_What is being asked_
Reproduce, without any change, the part of the material below that opens with the line containing "Click the compatibility" and closes with the line containing "click(293, 179)", including both of those lines.

★ ★ ★ ★ ★ ★ ★

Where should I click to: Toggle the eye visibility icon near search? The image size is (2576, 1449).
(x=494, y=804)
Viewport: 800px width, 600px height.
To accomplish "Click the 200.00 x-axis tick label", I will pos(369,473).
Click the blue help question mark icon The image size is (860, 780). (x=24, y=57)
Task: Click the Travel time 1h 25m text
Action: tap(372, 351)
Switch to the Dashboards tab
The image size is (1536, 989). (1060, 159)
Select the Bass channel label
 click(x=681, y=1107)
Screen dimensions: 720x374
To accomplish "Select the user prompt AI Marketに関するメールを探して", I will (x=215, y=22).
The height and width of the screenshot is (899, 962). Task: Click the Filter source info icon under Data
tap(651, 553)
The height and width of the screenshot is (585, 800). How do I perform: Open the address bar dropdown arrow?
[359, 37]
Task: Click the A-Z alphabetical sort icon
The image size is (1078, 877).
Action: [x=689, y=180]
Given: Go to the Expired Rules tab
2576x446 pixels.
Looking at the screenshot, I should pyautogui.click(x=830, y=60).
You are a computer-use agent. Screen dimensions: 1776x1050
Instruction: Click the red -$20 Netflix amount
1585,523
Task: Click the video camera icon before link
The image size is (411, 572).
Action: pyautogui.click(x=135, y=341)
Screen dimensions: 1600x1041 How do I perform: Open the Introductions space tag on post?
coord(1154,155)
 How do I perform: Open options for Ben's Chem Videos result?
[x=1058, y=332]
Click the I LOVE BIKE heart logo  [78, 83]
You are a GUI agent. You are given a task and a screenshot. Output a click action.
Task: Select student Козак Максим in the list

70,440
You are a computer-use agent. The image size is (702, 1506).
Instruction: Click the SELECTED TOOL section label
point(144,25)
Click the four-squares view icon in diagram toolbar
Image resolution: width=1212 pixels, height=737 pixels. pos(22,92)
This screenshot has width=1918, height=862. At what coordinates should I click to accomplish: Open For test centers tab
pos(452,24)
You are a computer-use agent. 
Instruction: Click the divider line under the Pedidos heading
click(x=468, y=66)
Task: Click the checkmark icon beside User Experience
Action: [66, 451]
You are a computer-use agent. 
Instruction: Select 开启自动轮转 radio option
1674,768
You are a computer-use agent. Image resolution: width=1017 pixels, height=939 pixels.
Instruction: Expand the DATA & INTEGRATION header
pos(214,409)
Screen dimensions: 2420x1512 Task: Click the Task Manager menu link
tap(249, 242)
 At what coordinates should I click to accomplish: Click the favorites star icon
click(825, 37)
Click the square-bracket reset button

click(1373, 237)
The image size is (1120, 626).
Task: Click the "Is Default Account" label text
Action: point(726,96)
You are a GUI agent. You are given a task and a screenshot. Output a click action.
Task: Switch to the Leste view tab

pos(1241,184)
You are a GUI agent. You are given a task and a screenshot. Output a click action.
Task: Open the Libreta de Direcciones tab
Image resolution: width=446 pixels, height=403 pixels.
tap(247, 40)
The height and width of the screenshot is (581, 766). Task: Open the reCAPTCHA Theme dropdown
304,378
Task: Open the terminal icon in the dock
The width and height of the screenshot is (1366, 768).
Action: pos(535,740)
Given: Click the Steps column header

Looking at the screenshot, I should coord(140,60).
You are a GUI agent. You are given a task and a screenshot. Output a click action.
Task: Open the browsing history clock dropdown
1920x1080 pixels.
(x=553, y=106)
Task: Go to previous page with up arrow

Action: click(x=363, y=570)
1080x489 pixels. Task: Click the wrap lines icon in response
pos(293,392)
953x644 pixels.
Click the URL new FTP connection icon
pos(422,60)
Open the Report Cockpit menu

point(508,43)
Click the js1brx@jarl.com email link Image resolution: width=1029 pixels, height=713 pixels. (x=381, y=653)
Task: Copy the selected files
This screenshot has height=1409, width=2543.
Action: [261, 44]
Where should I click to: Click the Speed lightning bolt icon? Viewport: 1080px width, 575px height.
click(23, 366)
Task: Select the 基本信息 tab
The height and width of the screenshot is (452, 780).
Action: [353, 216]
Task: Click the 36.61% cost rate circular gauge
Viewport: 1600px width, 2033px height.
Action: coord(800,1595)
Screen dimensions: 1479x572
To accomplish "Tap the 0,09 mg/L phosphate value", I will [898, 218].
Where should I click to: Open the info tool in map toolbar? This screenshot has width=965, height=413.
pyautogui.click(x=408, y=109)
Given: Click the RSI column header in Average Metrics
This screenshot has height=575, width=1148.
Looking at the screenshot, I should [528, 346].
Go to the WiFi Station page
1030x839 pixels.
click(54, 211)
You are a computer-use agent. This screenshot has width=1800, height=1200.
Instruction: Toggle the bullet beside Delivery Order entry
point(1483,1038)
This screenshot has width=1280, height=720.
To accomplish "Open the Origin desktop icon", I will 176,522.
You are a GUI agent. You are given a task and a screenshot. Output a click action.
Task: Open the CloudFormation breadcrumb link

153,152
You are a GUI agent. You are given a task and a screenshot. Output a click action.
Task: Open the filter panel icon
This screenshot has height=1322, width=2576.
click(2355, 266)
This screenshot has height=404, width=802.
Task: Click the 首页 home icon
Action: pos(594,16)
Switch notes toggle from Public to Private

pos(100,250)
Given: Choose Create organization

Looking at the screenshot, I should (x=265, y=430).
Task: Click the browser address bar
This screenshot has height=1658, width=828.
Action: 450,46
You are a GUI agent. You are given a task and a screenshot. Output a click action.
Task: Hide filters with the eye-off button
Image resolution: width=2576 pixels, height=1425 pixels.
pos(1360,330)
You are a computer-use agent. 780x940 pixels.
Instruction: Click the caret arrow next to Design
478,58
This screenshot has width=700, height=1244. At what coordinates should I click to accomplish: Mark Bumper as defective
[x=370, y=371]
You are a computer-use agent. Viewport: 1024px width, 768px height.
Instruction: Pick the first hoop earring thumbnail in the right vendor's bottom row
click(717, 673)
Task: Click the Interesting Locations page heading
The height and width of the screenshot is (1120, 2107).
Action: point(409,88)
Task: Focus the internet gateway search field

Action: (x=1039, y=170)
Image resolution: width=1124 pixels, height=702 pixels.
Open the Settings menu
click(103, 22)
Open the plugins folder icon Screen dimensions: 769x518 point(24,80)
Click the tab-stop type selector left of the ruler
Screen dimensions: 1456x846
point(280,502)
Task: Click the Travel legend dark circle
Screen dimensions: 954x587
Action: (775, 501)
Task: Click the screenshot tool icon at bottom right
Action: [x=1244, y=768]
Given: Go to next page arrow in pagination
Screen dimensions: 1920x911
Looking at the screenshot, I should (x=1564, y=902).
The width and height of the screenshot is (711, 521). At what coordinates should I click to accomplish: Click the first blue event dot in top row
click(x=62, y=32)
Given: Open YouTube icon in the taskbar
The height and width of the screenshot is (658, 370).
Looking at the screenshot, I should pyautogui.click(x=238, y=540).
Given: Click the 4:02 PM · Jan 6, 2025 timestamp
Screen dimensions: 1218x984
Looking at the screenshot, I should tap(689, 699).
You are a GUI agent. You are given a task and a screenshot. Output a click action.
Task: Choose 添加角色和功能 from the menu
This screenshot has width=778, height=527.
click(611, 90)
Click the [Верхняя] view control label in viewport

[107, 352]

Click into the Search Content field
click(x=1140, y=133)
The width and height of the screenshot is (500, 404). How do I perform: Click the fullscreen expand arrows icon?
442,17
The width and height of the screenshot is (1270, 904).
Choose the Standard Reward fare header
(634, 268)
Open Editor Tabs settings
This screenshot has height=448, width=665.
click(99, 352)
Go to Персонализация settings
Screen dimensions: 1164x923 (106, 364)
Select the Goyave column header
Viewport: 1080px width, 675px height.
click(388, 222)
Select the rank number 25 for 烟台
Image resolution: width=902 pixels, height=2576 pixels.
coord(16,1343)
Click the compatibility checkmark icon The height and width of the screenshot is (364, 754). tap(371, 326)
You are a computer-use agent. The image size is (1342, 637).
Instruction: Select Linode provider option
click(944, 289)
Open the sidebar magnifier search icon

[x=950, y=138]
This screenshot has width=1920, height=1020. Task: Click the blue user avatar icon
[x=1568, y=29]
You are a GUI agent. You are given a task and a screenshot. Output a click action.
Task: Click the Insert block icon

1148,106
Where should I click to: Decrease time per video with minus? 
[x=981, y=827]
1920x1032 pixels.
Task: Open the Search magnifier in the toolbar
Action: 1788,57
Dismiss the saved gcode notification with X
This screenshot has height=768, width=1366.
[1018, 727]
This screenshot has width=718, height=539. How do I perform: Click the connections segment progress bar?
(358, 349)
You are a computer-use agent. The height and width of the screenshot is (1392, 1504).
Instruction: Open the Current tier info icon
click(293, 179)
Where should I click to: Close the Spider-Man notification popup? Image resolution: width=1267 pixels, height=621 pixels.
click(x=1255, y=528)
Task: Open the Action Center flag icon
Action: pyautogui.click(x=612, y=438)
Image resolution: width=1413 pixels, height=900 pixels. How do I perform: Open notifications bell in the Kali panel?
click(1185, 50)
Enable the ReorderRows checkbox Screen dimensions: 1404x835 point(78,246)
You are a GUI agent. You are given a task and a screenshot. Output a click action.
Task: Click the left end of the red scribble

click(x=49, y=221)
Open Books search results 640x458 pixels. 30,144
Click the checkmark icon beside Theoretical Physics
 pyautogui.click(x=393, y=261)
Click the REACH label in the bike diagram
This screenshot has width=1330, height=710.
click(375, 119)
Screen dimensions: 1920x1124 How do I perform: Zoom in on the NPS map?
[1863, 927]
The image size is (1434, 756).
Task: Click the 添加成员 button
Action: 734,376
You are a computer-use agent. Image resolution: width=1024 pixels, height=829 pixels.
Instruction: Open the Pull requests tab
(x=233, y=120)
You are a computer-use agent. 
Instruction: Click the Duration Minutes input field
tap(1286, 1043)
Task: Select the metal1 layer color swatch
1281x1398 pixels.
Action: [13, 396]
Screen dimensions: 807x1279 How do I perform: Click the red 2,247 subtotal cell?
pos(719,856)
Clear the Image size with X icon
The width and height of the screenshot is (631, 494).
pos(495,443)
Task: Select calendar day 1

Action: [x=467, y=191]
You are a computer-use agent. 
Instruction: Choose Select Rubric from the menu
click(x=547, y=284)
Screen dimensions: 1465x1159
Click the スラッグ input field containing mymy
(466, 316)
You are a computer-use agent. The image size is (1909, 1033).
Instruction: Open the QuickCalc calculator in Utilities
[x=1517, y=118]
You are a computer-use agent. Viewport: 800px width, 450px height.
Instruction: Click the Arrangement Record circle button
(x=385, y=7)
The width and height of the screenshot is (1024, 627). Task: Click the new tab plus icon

★ ★ ★ ★ ★ ★ ★

_Correct answer_
Click the compatibility checkmark icon The height and width of the screenshot is (364, 754). tap(371, 326)
You are a computer-use agent. The image size is (1342, 637).
Instruction: Select Linode provider option
click(944, 289)
Open the sidebar magnifier search icon

[x=950, y=138]
This screenshot has width=1920, height=1020. Task: Click the blue user avatar icon
[x=1568, y=29]
You are a GUI agent. You are given a task and a screenshot. Output a click action.
Task: Click the Insert block icon

1148,106
Where should I click to: Decrease time per video with minus? 
[x=981, y=827]
1920x1032 pixels.
Task: Open the Search magnifier in the toolbar
Action: 1788,57
Dismiss the saved gcode notification with X
This screenshot has height=768, width=1366.
[1018, 727]
This screenshot has width=718, height=539. How do I perform: Click the connections segment progress bar?
(358, 349)
You are a computer-use agent. The height and width of the screenshot is (1392, 1504).
Instruction: Open the Current tier info icon
click(293, 179)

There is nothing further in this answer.